Les propriétaires seront d’ailleurs tenus de maintenir le chauffage à un minimum de 10 degrés Celsius. Dans le cas de bâtiments patrimoniaux, les propriétaires devront faire une déclaration indiquant l’état de leur immeuble. Pour les propriétaires qui négligeraient leur bien ou qui contreviendraient au règlement, des amendes plus lourdes seront imposées, allant jusqu’à 250 000 $ dans le cas d’immeubles patrimoniaux.

« À Montréal, il y a des propriétaires qui entretiennent bien leurs immeubles, même si le parc est vieillissant. Mais pour ceux qui veulent les laisser aller, on a des nouvelles pour eux : on a de nouveaux règlements, ils ont des dents et on va les appliquer », a affirmé Robert Beaudry, responsable de l’urbanisme au comité exécutif, lors d’une conférence de presse tenue en compagnie de sa collègue responsable de la culture et du patrimoine, Ericka Alneus.

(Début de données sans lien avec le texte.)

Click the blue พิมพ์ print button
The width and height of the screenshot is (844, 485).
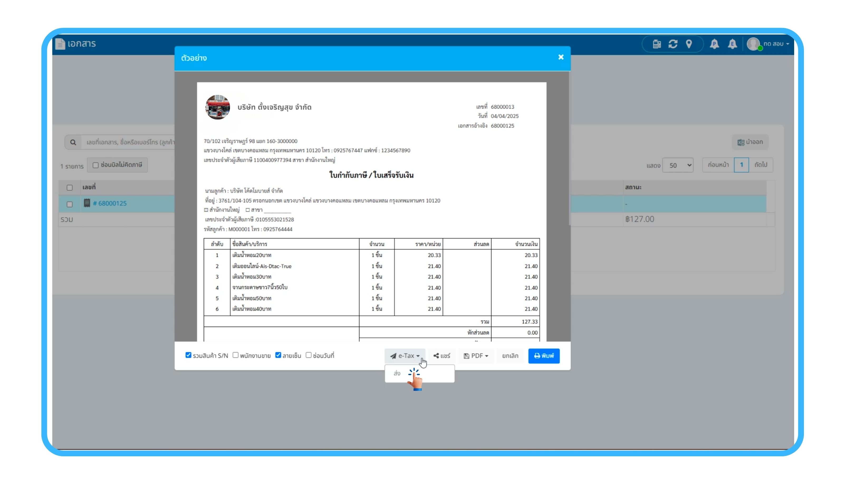click(x=543, y=356)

Le règlement s’appliquera également aux bâtiments municipaux et à ceux appartenant aux sociétés paramunicipales, comme l’Office municipal d’habitation, qui détient plusieurs immeubles barricadés. Mais la Ville ne pourra pas se donner elle-même des amendes, a noté M. Beaudry.

L’administration municipale n’a pas encore déterminé le coût de l’inscription des bâtiments vides à son registre, mais le montant n’aura pas un objectif « dissuasif » et servira surtout à couvrir les frais administratifs, dit-on.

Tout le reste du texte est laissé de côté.